農産部会ブログ

2015/06/24

関東ブロック集会/報告:山口

吉川さんの圃場で集合写真
 今年度初のブロック集会は「関東」。千葉県成田市で開催しました。
 1日目は、あゆみの会で昨年から実施している土壌分析について丸山さんから発表頂き、その後は、あゆみの会の生産者、吉川さんと越川さんの圃場と堆肥場の見学をしました。
 2日目には、らでぃっしゅぼーやから品質改善についての話。
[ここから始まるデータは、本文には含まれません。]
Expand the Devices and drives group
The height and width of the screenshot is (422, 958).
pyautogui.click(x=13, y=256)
そして栽培技術の勉強会を甘楽町有機農業研究会の新井会長を講師に実施いたしました。
生産者39名、スタッフ14名、総勢63名の参加となりました。

土壌分析について(丸山さんから報告)

丸山さんから報告
 昨年の専門部会、福広・村山塾で取り上げられた、地力プロジェクトの話を聞かれた、あゆみの会の丸山さん。さっそく地元に帰って取り組んだ結果の報告と気になる点をお話しいただきました。

 アンモニア態や硝酸態の窒素はDr.ソイルでは出てこないが、同じ試薬を使い熱水抽出法で検査すると今まで見えていなかった窒素(アンモニア態・硝酸態)が出でくる。この検査方法を導入して現在試験中とのこと。
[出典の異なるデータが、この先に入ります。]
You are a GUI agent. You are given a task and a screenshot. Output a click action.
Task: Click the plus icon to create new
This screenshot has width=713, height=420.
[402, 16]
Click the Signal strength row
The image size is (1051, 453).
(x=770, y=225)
 今年は春先、乾燥し硝酸化が進んでいる中で急に雨が降り植物に吸収されたことで害虫の発生に繋がったと考えられる。これは地力窒素の由来が大きいので今回の検査方法をうまく使い管理することで害虫の発生をおさえることに繋げていきたいと考えている。今後は各農家が使っている堆肥の分析もしてデータ収集も行っていきたい。

 逆にこの検査方法で気になることは、鉄・マンガンの数値がMAX状態で検出されるので慎重にデータ収集していく必要があると考えている。

圃場巡回(吉川さん)

カブを持つのが吉川さん
堆肥の状態を丸山さんと新井さんが触ってチェック
 根菜類を中心に大根・カブ・人参・ゴボウを栽培。空いている期間にスポット的に葉物を栽培している。今現在、大根とカブを出荷中。カブの条間は中心部分が10センチ、端は9センチとなっている。カブを作る前には緑肥を入れている。
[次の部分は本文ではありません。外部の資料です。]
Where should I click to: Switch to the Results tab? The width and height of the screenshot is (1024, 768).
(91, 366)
 堆肥場では、豚糞、米ぬか、もみ殻を主体に堆肥を作っている。今年から、馬糞も入れている。もみ殻の量が多く放線菌の繁殖もしている。だたし、今回堆肥を高く積み上げすぎた為、過剰発酵し過ぎてしまった。

新井さんコメント:
「カブと葉の部分を見るとバランスのいい土壌になっていると覗える。乾きが続いていたため植物自体が弱っていたところに雨が降り、白さびの原因になってしまったのではないか。水のたまるところにはリゾクトニア病が出やすくカブが割れてしまう恐れがあるので注意が必要。トンネルで栽培する場合は、葉が防虫ネットに触れないようにしたい。防虫ネット越しに卵管を差し込んで産卵されてしまい、結果的にトンネルの中で虫が発生してしまう」

圃場巡回(越川さん)

 越川さんは、馬糞ベースで作った堆肥を使用しており、堆肥から出てきた水を貯水タンクへ溜めまた堆肥へ捲いて戻しています。現在堆肥場では5~6ha分の堆肥を作っている最中でしたが臭いもほとんどなく順調に堆肥が作れている様子。
 栽培面積はトータル12ha。 年間通し野菜を栽培して出荷しています。今回は、じゃがいもと人参の圃場を見学しました。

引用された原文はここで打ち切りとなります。